Merge sort is an external algorithm based on the divide and conquer strategy. In this sorting algorithm:
- The initial elements are first split into two sub-arrays (n/2) repeatedly until only one element is left
- Merge sort uses additional storage for sorting the arrays
- Merge sort uses three arrays in total: where two are used for storing each half and the third external one is used to store the final sorted list by merging the other two and each array is then sorted recursively
- At the end, all the sub-arrays are merged to make it ’n’ element size of the array.
What is Insertion Sort?
Insertion sort is a sorting algorithm in which elements are firstly taken from an unsorted item, inserting it in sorted order in front of the other items and repairing until all items are in order. This algorithm is simple to implement and usually consists of two loops: an outer loop to pick the items and an inner loop to iterate through the array.
Key differences
- Time complexity: In merge sort the worst case is O(n log n); average case is O(n log n); best case is O(n log n) whereas in insertion sort the worst case is O(n2); average case is O(n2); best case is O(n).

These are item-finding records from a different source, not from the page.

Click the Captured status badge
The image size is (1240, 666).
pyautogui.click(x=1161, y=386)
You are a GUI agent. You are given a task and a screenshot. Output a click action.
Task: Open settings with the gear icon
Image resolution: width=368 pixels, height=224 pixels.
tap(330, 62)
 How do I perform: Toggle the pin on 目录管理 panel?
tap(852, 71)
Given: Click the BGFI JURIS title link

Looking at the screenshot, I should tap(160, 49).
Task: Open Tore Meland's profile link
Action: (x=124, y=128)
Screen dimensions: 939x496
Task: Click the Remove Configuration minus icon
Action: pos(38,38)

- Space Complexity: Merge sort, being recursive takes up the space complexity of O(n) hence it cannot be preferred over the place where memory is a problem. However, insertion sort only takes up O(1) space complexity. It sorts the entire array by using one extra variable.

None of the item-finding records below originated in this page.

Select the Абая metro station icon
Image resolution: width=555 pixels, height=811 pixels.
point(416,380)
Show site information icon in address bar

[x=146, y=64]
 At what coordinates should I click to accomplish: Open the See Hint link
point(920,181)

- Datasets: Merge sort is definitely preferred for huge data sets. This is because it happens to compare all the elements present in the array hence is not much helpful for small datasets. Insertion sort however, is the go-to for fewer elements. It becomes fast when data is already sorted or nearly sorted because by default, it skips the sorted values.

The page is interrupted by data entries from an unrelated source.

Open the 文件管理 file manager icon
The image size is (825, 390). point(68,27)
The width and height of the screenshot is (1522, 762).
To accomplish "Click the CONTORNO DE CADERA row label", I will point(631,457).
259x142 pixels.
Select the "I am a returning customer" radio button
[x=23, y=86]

- Efficiency: Considering the average time complexity of both algorithms, we can safely say the merge sort is efficient in terms of time and insertion sort is efficient in terms of space.
- Sorting Method: Merge sort is an external sorting method in which the data that is to be sorted cannot be accommodate in memory and needs ‘auxiliary’ memory for sorting whereas insertion sort is based on the idea that one element from the input elements is consumed in each iteration to find its correct position (the position to which is belongs in a sorted array).
- Stability: Merge sort is stable as two elements with equal value appear in the same order in a sorted output as they were in the input unsorted array, whereas insertion sort take O(n2) time on both data structures (array and linked list). All in all, there probably isn’t that much of a time difference between both data structures.
In conclusion, some situations (depending on the input data structure, if it is already nearly sorted and the size of the input) merge sort or insertion sort can be of different value.